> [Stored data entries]
◆ ◆ ◆ ◆ ◆ ◆ ◆
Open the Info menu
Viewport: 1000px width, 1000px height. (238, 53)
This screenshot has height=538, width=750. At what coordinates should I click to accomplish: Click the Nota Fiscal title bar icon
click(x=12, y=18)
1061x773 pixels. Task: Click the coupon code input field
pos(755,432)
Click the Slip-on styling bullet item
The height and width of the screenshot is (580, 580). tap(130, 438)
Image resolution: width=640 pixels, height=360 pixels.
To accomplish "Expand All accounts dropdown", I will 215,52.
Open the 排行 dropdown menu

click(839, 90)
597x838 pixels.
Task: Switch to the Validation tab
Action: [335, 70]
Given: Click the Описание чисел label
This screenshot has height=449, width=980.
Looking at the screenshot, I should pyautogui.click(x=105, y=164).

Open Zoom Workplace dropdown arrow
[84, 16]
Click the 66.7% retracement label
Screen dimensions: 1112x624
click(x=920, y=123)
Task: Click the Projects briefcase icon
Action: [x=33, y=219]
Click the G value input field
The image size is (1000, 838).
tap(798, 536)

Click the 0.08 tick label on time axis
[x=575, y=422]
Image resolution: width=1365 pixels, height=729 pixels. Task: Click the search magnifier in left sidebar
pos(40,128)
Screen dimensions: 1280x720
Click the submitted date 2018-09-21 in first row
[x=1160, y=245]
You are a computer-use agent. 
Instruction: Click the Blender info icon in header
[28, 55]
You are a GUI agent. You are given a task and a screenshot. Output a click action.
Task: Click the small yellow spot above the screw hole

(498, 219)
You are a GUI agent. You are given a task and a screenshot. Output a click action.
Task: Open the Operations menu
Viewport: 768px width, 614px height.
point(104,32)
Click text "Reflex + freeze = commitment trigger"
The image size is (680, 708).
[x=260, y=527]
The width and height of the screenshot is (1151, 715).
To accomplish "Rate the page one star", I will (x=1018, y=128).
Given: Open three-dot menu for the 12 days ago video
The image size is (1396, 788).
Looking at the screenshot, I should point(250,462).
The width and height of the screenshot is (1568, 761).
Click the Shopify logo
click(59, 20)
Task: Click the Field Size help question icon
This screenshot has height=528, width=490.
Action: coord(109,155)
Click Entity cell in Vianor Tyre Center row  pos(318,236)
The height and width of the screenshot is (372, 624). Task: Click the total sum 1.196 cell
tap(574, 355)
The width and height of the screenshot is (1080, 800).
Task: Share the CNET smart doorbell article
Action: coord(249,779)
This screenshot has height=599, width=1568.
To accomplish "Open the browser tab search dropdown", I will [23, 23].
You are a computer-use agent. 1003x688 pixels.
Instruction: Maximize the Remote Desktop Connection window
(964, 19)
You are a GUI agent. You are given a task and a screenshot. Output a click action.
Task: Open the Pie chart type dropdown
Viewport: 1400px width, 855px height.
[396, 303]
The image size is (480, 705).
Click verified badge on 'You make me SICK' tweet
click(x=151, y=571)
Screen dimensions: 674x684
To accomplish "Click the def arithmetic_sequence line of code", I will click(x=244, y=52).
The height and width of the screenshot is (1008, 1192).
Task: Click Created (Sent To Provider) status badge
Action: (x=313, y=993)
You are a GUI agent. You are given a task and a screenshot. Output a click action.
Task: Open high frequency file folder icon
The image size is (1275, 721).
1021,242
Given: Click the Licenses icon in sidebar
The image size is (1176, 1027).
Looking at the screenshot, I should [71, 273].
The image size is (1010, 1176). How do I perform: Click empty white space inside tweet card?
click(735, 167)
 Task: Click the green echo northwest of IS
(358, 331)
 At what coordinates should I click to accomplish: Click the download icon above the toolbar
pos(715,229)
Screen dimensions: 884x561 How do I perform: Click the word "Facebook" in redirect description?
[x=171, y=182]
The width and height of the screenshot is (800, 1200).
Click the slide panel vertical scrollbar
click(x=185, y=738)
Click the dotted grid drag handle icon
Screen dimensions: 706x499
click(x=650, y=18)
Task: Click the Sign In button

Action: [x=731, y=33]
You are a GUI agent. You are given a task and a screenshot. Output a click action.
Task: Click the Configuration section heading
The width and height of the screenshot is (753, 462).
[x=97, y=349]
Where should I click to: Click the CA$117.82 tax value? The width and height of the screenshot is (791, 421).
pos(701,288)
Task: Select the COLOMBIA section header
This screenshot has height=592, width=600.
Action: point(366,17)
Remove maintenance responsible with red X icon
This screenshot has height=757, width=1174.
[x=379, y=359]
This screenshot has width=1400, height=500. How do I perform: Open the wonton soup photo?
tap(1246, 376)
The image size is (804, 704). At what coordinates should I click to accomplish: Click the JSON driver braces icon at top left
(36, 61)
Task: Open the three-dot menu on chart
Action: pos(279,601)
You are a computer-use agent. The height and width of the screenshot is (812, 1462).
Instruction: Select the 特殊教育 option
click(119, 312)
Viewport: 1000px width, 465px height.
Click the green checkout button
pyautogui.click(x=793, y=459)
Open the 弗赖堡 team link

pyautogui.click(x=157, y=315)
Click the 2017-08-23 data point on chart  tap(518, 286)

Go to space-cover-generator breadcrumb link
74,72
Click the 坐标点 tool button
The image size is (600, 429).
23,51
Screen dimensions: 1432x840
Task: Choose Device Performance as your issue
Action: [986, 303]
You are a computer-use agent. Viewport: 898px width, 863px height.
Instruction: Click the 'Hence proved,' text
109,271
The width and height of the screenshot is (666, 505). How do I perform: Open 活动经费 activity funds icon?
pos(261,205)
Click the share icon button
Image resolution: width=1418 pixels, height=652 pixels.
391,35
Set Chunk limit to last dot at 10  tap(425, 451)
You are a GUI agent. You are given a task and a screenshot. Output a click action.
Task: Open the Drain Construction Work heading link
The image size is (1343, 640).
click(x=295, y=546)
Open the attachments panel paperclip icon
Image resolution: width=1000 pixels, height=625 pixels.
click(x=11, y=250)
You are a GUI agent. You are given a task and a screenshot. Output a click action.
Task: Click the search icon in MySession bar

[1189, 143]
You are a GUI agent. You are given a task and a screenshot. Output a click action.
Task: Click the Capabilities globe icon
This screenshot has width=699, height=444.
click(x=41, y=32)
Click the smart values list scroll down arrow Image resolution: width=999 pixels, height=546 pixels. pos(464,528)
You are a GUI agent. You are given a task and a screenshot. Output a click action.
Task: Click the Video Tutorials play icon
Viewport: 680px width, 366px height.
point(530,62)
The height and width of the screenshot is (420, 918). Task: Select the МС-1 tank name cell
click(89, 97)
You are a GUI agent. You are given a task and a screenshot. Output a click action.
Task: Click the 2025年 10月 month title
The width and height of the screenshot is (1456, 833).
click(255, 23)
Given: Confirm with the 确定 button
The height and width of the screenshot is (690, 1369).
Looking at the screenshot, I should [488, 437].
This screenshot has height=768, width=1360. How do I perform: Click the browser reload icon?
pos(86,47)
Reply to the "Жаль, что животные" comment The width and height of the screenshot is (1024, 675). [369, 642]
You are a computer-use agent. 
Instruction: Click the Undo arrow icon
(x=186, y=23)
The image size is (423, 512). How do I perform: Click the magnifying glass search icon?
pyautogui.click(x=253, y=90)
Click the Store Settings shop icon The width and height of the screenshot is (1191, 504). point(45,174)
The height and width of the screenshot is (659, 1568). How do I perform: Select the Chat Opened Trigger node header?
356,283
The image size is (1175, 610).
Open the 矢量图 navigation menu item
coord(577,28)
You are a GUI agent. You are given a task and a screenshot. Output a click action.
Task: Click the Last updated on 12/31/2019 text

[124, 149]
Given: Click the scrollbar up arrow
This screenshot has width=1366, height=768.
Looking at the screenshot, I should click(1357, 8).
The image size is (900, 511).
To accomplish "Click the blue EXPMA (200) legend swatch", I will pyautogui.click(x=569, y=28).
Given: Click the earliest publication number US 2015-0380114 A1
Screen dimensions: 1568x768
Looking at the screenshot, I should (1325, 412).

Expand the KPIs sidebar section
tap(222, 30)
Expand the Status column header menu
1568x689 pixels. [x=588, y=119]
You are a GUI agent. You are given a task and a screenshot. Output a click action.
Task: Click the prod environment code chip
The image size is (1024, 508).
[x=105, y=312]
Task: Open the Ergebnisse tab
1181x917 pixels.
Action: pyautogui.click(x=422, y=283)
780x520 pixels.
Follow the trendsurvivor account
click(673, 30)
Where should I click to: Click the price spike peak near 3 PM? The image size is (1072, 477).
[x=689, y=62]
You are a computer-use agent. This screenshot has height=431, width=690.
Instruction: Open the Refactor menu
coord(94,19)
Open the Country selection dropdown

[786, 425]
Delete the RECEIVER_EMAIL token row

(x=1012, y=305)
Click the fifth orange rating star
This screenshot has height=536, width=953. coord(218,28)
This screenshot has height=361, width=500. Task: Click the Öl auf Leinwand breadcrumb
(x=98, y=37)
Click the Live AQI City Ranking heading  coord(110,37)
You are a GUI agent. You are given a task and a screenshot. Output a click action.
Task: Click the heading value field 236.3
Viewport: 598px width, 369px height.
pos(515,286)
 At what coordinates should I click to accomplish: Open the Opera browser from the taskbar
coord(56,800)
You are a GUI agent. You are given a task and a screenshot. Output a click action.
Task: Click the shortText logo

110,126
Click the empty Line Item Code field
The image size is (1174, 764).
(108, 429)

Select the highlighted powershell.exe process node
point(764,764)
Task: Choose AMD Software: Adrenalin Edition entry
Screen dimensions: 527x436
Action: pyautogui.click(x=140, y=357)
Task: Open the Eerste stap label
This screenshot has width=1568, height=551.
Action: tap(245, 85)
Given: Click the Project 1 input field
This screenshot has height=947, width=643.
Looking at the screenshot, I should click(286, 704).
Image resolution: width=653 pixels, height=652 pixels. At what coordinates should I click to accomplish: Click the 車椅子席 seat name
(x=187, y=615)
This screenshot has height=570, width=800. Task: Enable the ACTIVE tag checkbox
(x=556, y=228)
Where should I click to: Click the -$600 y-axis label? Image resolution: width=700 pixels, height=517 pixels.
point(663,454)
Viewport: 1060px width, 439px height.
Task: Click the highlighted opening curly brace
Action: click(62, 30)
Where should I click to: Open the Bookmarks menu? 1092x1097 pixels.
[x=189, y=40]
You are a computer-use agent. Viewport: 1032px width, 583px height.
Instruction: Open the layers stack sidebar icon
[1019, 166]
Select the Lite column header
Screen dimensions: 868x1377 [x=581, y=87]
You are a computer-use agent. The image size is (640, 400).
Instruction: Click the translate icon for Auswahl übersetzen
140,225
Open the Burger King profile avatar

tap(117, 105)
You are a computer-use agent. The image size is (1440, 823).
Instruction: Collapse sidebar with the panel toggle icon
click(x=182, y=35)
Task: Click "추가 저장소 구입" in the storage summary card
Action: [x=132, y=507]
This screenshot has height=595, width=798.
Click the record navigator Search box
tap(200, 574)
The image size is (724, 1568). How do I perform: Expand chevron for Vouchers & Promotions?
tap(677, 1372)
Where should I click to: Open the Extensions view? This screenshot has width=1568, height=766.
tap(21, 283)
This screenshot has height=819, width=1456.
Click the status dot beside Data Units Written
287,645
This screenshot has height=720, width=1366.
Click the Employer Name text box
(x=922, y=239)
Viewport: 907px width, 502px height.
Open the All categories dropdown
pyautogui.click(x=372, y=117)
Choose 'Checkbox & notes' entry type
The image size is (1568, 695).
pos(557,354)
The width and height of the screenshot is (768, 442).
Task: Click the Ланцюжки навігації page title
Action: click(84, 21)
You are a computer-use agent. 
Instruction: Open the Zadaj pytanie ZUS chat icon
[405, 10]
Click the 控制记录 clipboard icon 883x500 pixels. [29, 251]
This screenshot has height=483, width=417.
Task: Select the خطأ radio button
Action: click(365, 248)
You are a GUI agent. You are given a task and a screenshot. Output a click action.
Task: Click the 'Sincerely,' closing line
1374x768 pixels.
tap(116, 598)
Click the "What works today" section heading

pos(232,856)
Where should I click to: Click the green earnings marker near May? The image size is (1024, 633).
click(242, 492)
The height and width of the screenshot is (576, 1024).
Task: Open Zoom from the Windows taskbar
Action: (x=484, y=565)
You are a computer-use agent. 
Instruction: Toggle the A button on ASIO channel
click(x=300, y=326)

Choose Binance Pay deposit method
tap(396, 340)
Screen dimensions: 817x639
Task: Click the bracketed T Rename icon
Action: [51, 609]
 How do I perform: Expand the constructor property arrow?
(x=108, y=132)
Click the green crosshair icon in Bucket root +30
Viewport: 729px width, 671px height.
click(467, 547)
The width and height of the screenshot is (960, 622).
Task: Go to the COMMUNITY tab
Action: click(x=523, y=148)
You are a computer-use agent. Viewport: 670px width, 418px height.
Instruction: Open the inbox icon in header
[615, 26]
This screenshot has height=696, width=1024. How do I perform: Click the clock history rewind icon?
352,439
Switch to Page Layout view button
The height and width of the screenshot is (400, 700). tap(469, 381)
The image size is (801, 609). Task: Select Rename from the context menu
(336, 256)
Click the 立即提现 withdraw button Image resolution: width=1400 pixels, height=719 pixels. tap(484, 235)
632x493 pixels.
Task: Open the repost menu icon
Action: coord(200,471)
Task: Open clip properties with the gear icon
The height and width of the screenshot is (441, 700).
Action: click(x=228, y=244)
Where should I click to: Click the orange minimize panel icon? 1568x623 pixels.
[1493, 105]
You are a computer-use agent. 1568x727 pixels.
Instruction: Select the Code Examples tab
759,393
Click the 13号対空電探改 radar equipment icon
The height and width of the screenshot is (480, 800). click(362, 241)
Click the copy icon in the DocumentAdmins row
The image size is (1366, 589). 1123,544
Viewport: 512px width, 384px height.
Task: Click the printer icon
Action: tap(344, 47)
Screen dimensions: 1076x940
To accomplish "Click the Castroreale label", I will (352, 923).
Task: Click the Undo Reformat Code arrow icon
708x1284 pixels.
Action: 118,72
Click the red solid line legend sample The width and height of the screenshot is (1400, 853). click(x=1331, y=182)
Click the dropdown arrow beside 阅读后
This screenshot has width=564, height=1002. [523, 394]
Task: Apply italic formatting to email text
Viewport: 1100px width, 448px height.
◆ ◆ ◆ ◆ ◆ ◆ ◆
> [INSTRUCTIONS FOR THE TASK]
Report every line in the data above in which the word "legend" appears.

> [WRITTEN SOLUTION]
To accomplish "Click the blue EXPMA (200) legend swatch", I will pyautogui.click(x=569, y=28).
Click the red solid line legend sample The width and height of the screenshot is (1400, 853). click(x=1331, y=182)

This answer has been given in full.